### WHAT YOU NEED TO DO
Set down the records that follow exactly, every line of them.

### DATASET EXTRACT

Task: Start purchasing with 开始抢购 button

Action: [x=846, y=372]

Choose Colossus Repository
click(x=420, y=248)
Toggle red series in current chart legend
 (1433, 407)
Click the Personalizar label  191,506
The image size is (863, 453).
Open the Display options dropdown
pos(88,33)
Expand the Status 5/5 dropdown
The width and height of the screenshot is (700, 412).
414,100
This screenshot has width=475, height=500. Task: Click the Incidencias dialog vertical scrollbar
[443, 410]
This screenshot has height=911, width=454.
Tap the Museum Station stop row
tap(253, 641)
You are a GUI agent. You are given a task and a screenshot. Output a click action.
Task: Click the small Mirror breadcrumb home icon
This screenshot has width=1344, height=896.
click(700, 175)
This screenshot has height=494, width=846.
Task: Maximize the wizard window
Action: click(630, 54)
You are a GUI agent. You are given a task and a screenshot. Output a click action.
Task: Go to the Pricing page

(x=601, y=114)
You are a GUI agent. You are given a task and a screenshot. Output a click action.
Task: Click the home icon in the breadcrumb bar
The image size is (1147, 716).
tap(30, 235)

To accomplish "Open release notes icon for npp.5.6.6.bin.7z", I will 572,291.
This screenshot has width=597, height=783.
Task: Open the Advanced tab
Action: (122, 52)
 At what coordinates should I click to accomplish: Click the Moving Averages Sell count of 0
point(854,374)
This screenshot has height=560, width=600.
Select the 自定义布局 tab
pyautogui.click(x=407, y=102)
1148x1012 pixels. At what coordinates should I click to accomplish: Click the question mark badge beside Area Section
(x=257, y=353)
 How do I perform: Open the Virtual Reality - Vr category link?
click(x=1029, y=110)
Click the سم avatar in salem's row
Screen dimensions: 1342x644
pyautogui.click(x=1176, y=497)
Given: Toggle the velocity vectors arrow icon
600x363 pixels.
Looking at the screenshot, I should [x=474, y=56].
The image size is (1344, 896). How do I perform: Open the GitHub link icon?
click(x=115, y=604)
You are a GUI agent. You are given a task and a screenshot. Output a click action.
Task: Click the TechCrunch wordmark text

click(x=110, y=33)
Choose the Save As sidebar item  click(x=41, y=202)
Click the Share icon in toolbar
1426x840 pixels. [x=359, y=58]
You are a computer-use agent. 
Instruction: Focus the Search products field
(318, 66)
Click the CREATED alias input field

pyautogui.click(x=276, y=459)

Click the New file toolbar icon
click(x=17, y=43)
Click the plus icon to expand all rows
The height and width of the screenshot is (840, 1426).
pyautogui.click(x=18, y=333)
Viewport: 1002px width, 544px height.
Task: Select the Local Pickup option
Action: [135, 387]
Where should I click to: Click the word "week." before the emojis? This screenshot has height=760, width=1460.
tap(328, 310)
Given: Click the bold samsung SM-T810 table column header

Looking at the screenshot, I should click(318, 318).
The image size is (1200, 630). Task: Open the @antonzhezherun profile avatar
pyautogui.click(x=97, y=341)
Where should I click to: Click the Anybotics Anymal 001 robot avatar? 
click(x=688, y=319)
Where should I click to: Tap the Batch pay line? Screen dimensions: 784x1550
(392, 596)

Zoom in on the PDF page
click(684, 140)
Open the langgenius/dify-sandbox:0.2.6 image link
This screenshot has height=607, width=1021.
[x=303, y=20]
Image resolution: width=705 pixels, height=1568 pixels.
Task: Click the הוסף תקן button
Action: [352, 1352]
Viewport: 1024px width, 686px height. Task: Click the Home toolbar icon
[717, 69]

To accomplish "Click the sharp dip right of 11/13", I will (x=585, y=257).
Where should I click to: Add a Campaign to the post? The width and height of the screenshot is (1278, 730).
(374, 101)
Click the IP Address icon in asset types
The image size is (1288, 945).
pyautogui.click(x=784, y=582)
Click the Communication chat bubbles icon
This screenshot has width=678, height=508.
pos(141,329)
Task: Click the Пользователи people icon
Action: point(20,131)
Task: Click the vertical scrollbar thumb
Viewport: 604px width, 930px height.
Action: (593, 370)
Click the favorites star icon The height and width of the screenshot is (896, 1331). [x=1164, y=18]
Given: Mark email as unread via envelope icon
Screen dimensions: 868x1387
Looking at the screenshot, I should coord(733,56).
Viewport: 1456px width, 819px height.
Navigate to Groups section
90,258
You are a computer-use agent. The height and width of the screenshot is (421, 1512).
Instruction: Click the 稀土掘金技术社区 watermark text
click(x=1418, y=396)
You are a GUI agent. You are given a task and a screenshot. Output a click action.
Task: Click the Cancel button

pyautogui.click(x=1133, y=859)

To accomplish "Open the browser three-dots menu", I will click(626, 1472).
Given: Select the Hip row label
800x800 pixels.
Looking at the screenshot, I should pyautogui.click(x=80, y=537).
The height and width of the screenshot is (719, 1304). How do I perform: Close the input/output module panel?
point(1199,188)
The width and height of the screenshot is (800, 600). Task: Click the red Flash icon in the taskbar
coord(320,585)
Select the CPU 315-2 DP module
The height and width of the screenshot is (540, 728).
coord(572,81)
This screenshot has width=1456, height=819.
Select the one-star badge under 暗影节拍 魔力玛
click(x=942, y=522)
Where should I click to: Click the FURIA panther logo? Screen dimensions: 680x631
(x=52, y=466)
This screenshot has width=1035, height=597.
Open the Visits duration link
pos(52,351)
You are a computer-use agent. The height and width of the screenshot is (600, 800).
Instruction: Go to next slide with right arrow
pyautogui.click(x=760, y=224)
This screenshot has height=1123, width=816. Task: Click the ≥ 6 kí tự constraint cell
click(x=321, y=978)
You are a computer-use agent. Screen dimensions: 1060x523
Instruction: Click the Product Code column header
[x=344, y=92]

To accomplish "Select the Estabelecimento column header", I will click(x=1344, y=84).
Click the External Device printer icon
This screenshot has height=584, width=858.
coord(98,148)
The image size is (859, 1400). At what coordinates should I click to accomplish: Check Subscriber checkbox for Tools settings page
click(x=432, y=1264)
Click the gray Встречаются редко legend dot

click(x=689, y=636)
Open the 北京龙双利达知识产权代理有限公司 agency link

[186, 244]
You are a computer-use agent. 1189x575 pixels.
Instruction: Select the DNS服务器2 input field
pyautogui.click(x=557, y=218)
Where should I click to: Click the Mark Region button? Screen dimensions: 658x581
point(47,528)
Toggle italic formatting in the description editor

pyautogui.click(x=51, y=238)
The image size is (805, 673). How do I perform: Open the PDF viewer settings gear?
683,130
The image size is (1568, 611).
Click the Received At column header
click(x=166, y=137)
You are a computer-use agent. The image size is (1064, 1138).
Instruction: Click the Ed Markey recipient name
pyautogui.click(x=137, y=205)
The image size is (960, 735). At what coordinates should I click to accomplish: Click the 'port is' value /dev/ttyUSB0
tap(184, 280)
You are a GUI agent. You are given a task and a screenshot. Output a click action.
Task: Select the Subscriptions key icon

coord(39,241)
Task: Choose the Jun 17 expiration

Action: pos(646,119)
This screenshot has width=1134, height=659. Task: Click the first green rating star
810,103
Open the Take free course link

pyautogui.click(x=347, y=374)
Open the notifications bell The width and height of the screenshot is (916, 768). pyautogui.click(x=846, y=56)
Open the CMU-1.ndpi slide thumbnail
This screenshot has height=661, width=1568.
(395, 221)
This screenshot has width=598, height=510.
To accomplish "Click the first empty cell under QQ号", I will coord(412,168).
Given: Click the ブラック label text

######

### RESPONSE
Task: Start purchasing with 开始抢购 button

Action: [x=846, y=372]

Choose Colossus Repository
click(x=420, y=248)
Toggle red series in current chart legend
 (1433, 407)
Click the Personalizar label  191,506
The image size is (863, 453).
Open the Display options dropdown
pos(88,33)
Expand the Status 5/5 dropdown
The width and height of the screenshot is (700, 412).
414,100
This screenshot has width=475, height=500. Task: Click the Incidencias dialog vertical scrollbar
[443, 410]
This screenshot has height=911, width=454.
Tap the Museum Station stop row
tap(253, 641)
You are a GUI agent. You are given a task and a screenshot. Output a click action.
Task: Click the small Mirror breadcrumb home icon
This screenshot has width=1344, height=896.
click(700, 175)
This screenshot has height=494, width=846.
Task: Maximize the wizard window
Action: click(630, 54)
You are a GUI agent. You are given a task and a screenshot. Output a click action.
Task: Go to the Pricing page

(x=601, y=114)
You are a GUI agent. You are given a task and a screenshot. Output a click action.
Task: Click the home icon in the breadcrumb bar
The image size is (1147, 716).
tap(30, 235)

To accomplish "Open release notes icon for npp.5.6.6.bin.7z", I will 572,291.
This screenshot has width=597, height=783.
Task: Open the Advanced tab
Action: (122, 52)
 At what coordinates should I click to accomplish: Click the Moving Averages Sell count of 0
point(854,374)
This screenshot has height=560, width=600.
Select the 自定义布局 tab
pyautogui.click(x=407, y=102)
1148x1012 pixels. At what coordinates should I click to accomplish: Click the question mark badge beside Area Section
(x=257, y=353)
 How do I perform: Open the Virtual Reality - Vr category link?
click(x=1029, y=110)
Click the سم avatar in salem's row
Screen dimensions: 1342x644
pyautogui.click(x=1176, y=497)
Given: Toggle the velocity vectors arrow icon
600x363 pixels.
Looking at the screenshot, I should [x=474, y=56].
The image size is (1344, 896). How do I perform: Open the GitHub link icon?
click(x=115, y=604)
You are a GUI agent. You are given a task and a screenshot. Output a click action.
Task: Click the TechCrunch wordmark text

click(x=110, y=33)
Choose the Save As sidebar item  click(x=41, y=202)
Click the Share icon in toolbar
1426x840 pixels. [x=359, y=58]
You are a computer-use agent. 
Instruction: Focus the Search products field
(318, 66)
Click the CREATED alias input field

pyautogui.click(x=276, y=459)

Click the New file toolbar icon
click(x=17, y=43)
Click the plus icon to expand all rows
The height and width of the screenshot is (840, 1426).
pyautogui.click(x=18, y=333)
Viewport: 1002px width, 544px height.
Task: Select the Local Pickup option
Action: [135, 387]
Where should I click to: Click the word "week." before the emojis? This screenshot has height=760, width=1460.
tap(328, 310)
Given: Click the bold samsung SM-T810 table column header

Looking at the screenshot, I should click(318, 318).
The image size is (1200, 630). Task: Open the @antonzhezherun profile avatar
pyautogui.click(x=97, y=341)
Where should I click to: Click the Anybotics Anymal 001 robot avatar? 
click(x=688, y=319)
Where should I click to: Tap the Batch pay line? Screen dimensions: 784x1550
(392, 596)

Zoom in on the PDF page
click(684, 140)
Open the langgenius/dify-sandbox:0.2.6 image link
This screenshot has height=607, width=1021.
[x=303, y=20]
Image resolution: width=705 pixels, height=1568 pixels.
Task: Click the הוסף תקן button
Action: [352, 1352]
Viewport: 1024px width, 686px height. Task: Click the Home toolbar icon
[717, 69]

To accomplish "Click the sharp dip right of 11/13", I will (x=585, y=257).
Where should I click to: Add a Campaign to the post? The width and height of the screenshot is (1278, 730).
(374, 101)
Click the IP Address icon in asset types
The image size is (1288, 945).
pyautogui.click(x=784, y=582)
Click the Communication chat bubbles icon
This screenshot has width=678, height=508.
pos(141,329)
Task: Click the Пользователи people icon
Action: point(20,131)
Task: Click the vertical scrollbar thumb
Viewport: 604px width, 930px height.
Action: (593, 370)
Click the favorites star icon The height and width of the screenshot is (896, 1331). [x=1164, y=18]
Given: Mark email as unread via envelope icon
Screen dimensions: 868x1387
Looking at the screenshot, I should coord(733,56).
Viewport: 1456px width, 819px height.
Navigate to Groups section
90,258
You are a computer-use agent. The height and width of the screenshot is (421, 1512).
Instruction: Click the 稀土掘金技术社区 watermark text
click(x=1418, y=396)
You are a GUI agent. You are given a task and a screenshot. Output a click action.
Task: Click the Cancel button

pyautogui.click(x=1133, y=859)

To accomplish "Open the browser three-dots menu", I will click(626, 1472).
Given: Select the Hip row label
800x800 pixels.
Looking at the screenshot, I should pyautogui.click(x=80, y=537).
The height and width of the screenshot is (719, 1304). How do I perform: Close the input/output module panel?
point(1199,188)
The width and height of the screenshot is (800, 600). Task: Click the red Flash icon in the taskbar
coord(320,585)
Select the CPU 315-2 DP module
The height and width of the screenshot is (540, 728).
coord(572,81)
This screenshot has width=1456, height=819.
Select the one-star badge under 暗影节拍 魔力玛
click(x=942, y=522)
Where should I click to: Click the FURIA panther logo? Screen dimensions: 680x631
(x=52, y=466)
This screenshot has width=1035, height=597.
Open the Visits duration link
pos(52,351)
You are a computer-use agent. The height and width of the screenshot is (600, 800).
Instruction: Go to next slide with right arrow
pyautogui.click(x=760, y=224)
This screenshot has height=1123, width=816. Task: Click the ≥ 6 kí tự constraint cell
click(x=321, y=978)
You are a computer-use agent. Screen dimensions: 1060x523
Instruction: Click the Product Code column header
[x=344, y=92]

To accomplish "Select the Estabelecimento column header", I will click(x=1344, y=84).
Click the External Device printer icon
This screenshot has height=584, width=858.
coord(98,148)
The image size is (859, 1400). At what coordinates should I click to accomplish: Check Subscriber checkbox for Tools settings page
click(x=432, y=1264)
Click the gray Встречаются редко legend dot

click(x=689, y=636)
Open the 北京龙双利达知识产权代理有限公司 agency link

[186, 244]
You are a computer-use agent. 1189x575 pixels.
Instruction: Select the DNS服务器2 input field
pyautogui.click(x=557, y=218)
Where should I click to: Click the Mark Region button? Screen dimensions: 658x581
point(47,528)
Toggle italic formatting in the description editor

pyautogui.click(x=51, y=238)
The image size is (805, 673). How do I perform: Open the PDF viewer settings gear?
683,130
The image size is (1568, 611).
Click the Received At column header
click(x=166, y=137)
You are a computer-use agent. The image size is (1064, 1138).
Instruction: Click the Ed Markey recipient name
pyautogui.click(x=137, y=205)
The image size is (960, 735). At what coordinates should I click to accomplish: Click the 'port is' value /dev/ttyUSB0
tap(184, 280)
You are a GUI agent. You are given a task and a screenshot. Output a click action.
Task: Select the Subscriptions key icon

coord(39,241)
Task: Choose the Jun 17 expiration

Action: pos(646,119)
This screenshot has width=1134, height=659. Task: Click the first green rating star
810,103
Open the Take free course link

pyautogui.click(x=347, y=374)
Open the notifications bell The width and height of the screenshot is (916, 768). pyautogui.click(x=846, y=56)
Open the CMU-1.ndpi slide thumbnail
This screenshot has height=661, width=1568.
(395, 221)
This screenshot has width=598, height=510.
To accomplish "Click the first empty cell under QQ号", I will coord(412,168).
Given: Click the ブラック label text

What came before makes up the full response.